Приведённый ознакомительный фрагмент книги Пёстрые рассказы предоставлен нашим книжным партнёром — компанией ЛитРес.
Купить и скачать полную версию книги в форматах FB2, ePub, MOBI, TXT, HTML, RTF и других
© Вячеслав Вячеславович Киктенко, 2020
ISBN 978-5-0051-5631-0
Создано в интеллектуальной издательской системе Ridero
ВЯЧЕСЛАВ КИКТЕНКО
ПЁСТРЫЕ РАССКАЗЫ, РАССКАЗИКИ
— — — — — — — — — — — — — — — — — — — — — — — — — — — — — — — — — — — — — — — — — —
СОДЕРЖАНИЕ книги ПЁСТРЫЕ РАССКАЗЫ:
ПАВЛУША
ТЕЛЕФОН
ПРОБУЖДЕНИЕ
ВСТРЕЧА
ЛИЦЕМЕРЫ
СУШЁНАЯ КОСТОЧКА
СМЕШНАЯ ЦЕНА
СБОРНАЯ ДЕТАЛЬ (Часы. Раковина. Свеча. Книга.
Телевизор. Пластинка. Фотоаппарат. Окно. Комната.)
ПЛОТНЫЙ ТАНДЕМ. КИНОПОВЕСТЬ
ВЕЛИКИЙ ПАВЛУША
Кто из поэтов, художников, «творцов вообще» не хотел хоть однажды умереть на месте от созерцания и торжества собственной красоты, гениальности? Кто не мечтал, пусть даже втайне? Знал я, очень даже хорошо знавал этакое создание… птицу такую.

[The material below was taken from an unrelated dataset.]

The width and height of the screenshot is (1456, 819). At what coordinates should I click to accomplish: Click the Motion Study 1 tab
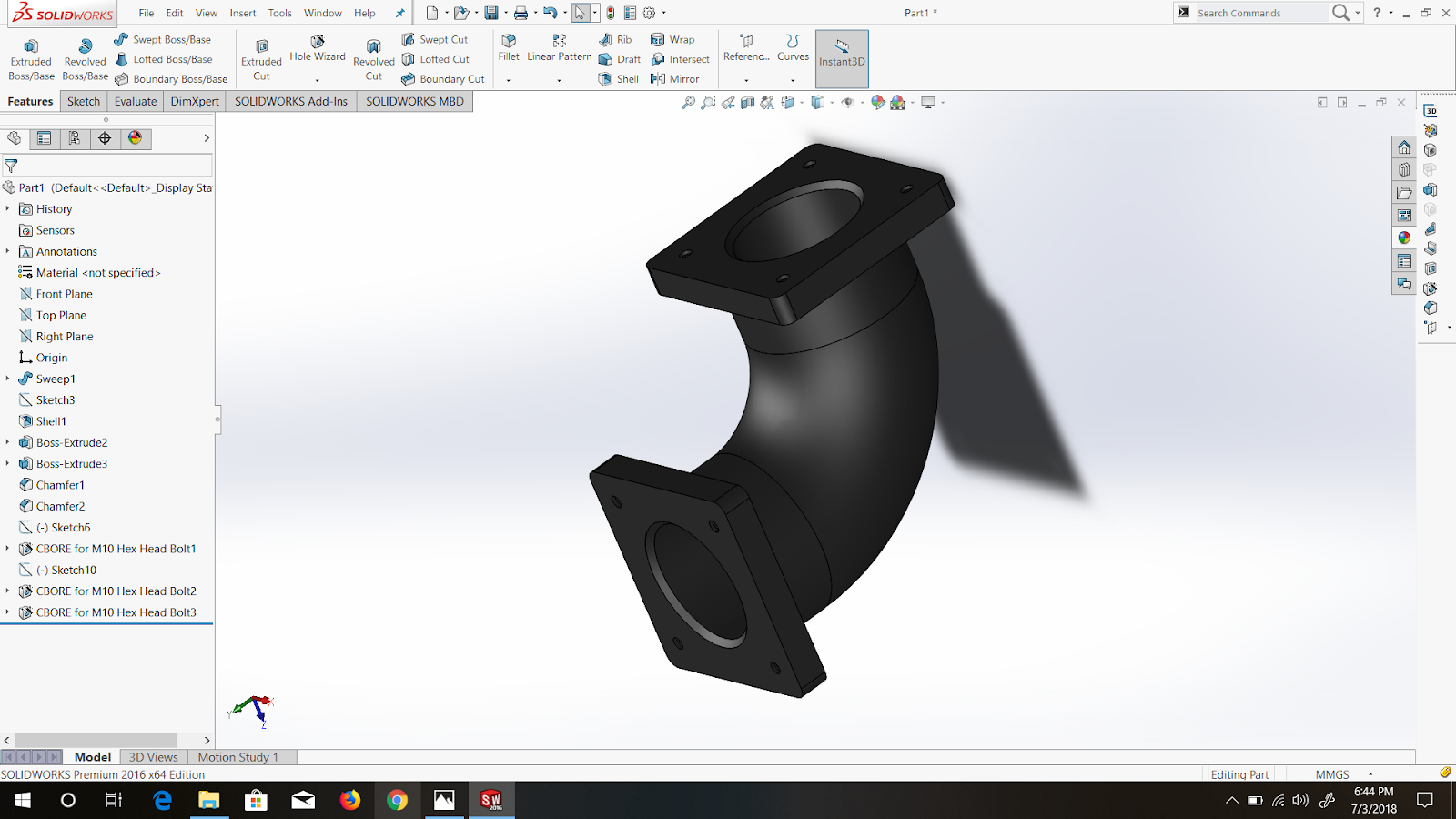click(239, 756)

Специально, каждый год, весенними месяцами (в зависимости от раннего или позднего наступления тепла это был март или апрель, тут главное не упустить момент!) я ходил в зоопарк, посмотреть на очнувшегося после холодов павлина, которого по старому знакомству звал уже просто и ласково Павлуша, поздороваться с ним, пожелать ему сил, вдохновения, творчества.
Хвост у Павлуши — метра полтора, если не два длиной, весь какой-то свалявшийся, изгвазданный в пыли, уныло по обыкновению волочащийся за ним по территории земляного загона. Уныло и обыденно, кроме мгновений весеннего, нервного, невероятного счастья. И вот он наступал, звёздный час! Час вдохновения, гениальности…
Павлуша восставал посреди клетки, а в сущности — посредине мира, и распускал свой великолепный, отряхнувшийся от серой пыли, вдруг становившийся в одночасье гигантским, хвост. Хвостище!
Боже ты мой, и откуда только у этой тщедушной, не больше хорошего голубя, птицы, вдруг находились силы поднимать, воздымать над собою, надо всей восхищённой толпой поклонников и зевак, столпившихся у огромной клетки, свою гигантскую корону?
Я как-то пригляделся, — у основания, у самого хвоста Павлуши каждое перо (его костная основа, разумеется, а не радужная перьевая опушка) было не меньше обычного женского пальца в толщину. Ну, пусть даже мизинца. Какие силы двигали всей этой махиной? Уму непостижимо…
Павлуша с треском — обязательно и только перед зрителями, перед толпой народа — распускал это чудо, эту самосветящуюся лавину света.
Он, словно раздобревший вдруг Кащей Бессмертный, раскрывал, наконец, отмыкал и распахивал перед людьми самые сокровенные закрома всех своих переливчатых цветов, и, в какой-то миг, — распускал великолепную, потрескивающую (словно бы мизерные грозовые разряды игольчатыми мириадами зарниц возникали и вспыхивали там, перемигивались между собою в этом гигантском плавилище света, огней, перещёлков и пересвистов), распускал эту махину огня, и плавно пересотворял, переплавлял её, эту невообразимую, клокочущую, рвущуюся клочками разноцветного пламени бездну в её величество — РАДУГУ. Корону, коронищу счастья.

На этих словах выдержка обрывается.